Dave Goddin: “The bubble of the echo chamber has burst so really what is left?”
Kandy Woodfield: “On the positive side it could mean we’re just all getting on with doing it!”
Community catalysts: “Totally agree – I used to have a (positively fuelled) Twitter addiction – but now it disappoints.”
Chris South: “Nice blog Richard. Spot on, Twitter is on its last legs. Blogging is changing but hard to say if it will be replaced or just morph.”
On the role of blogging
Adam Axon: “Really good points Richard. I think this is a big reason why I’ve drifted away from SM over the last few years. Too much noise. It’s that much harder to truly take anything in, or to have meaningful convos that take things fwd. Bit like a mouse wheel.”

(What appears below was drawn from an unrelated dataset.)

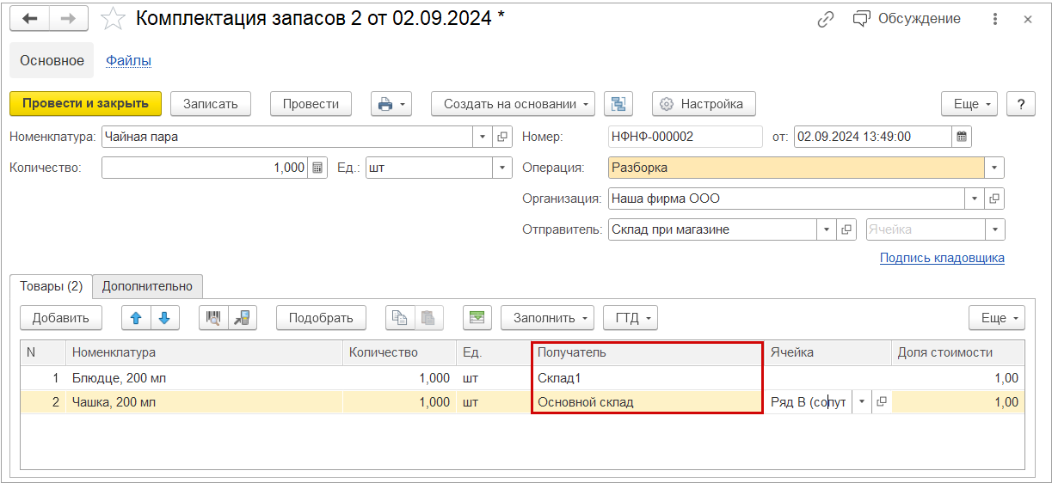Move row up with the up arrow

[136, 318]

Julie Drybrough: “Such an interesting blog & debate. I agree, but wonder if it’s not being heard…..I’m with Richard, there’s a sense of little new out there to explore. I’m not as prevalent as I was….It all seems said.”

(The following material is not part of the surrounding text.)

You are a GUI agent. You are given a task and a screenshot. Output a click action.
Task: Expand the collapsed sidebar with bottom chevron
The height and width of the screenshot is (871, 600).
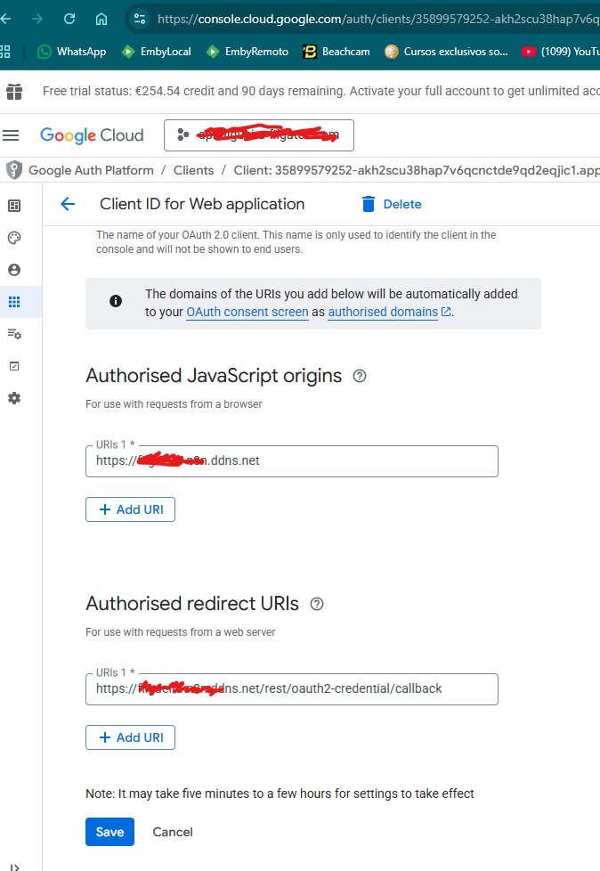point(14,865)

Simon Heath (who also wrote in the comments section below) really got into the debate and challenged how comfortable the online world has become: “There’s an unnatural lack of proper robust debate and disagreement. Nobody is pushing. Status quo reasserts quickly. I do try and provoke a response with mine. But that’s cause I’m a pain in the arse.”
In response to Simon, Emma (@onatrainagain) said: “I’ll be honest, there are times when I find the social circles a bit cliquey. I’m sure that someone will come along and do something different. It’s just a case of when. (But) you have a point. Twitter used to be so much more interesting and educational.”
Michael Carty: “Aye – I think it’s probably in a deep lull rather than over. Dismal tidal wave of bad LI posts don’t help!”
Simon Heath: “The democracy of technology. Anyone can blog. But no filters for poor writing and paucity of intellect.”
Alastair (HR Tinker): “That’s why I don’t post, unless I feel I can stand out I don’t feel it’s worth my time. There’s definitely a decline but I’ve stopped as I don’t think I’m adding anything new to the conversation.”
Kev Wyke said he had also seen a decline in blogging and debate and agreed with Alastair but suggested “and yet I feel it is a loss having such a high bar for new voices to get over.”
Michael Carty also suggested: “I don’t think bloggers should worry about whether anyone reads their posts or not. Writing is its own end.”
This prompted Simon Heath to challenge whether the “noise” was the result of too much unfiltered thinking out loud being made public which in turn prompted an interesting exchange.
Peter Hros: “Last post I wrote was 4 y ago. I feel everything is already there & I don’t need to add to the pile.”
Simon: “Why not just keep a journal then. It’s a good discipline.”
Alistair Cockroft: “I like idea of blogging as an aid to reflection, just not sure it needs to be public.”
Richard (me!): “Collating your own thoughts on a subject is part of it. Good to share though.”
Peter Hros: “It might sound narcissistic but I like to know what impact my reflections make on others. I think you can reflect to help yourself and/or to help others. Sharing triggers conversation.”
Some other random thoughts on the subject
Gem Reucroft: “Raising interesting points. At the moment I’ve shifted to blogging about fitness and the like as I’ve more to say.”
Troy Hammond: “I think content marketing in recruitment especially is to blame. Also people don’t have the courage to be real.”
Michael Sleap: “Would love to see more in house HR/L&D people blogging, rather than just consultants. Many LinkedIn posts are poor.”
Sarah Moore agreed with Michael: “My blog is up, but it’s getting the time to write that is tricky.”
Sarah Miller: “Now here’s a post that’s not afraid to call it like it is…”
Annette Hill: “Read to the end! Agree that most stuff has been said. Some excellent blogs still appearing such as most recent @sukhpabial.”
Check out Rachel Kemp’s thoughts about LinkedIn prompted by this post.
And a more oppositional view from Sukh Pabial himself (rolls eyes!)
And a further addition from Kylie Telford.
The last words
I will leave the last words with Andy Spence and Michael Carty.
Andy: “Probably same 20 yrs after invention of printing press “heard it all before…back to my Ox..”
Michael: “Written communication is over. Oxen is where it is at.”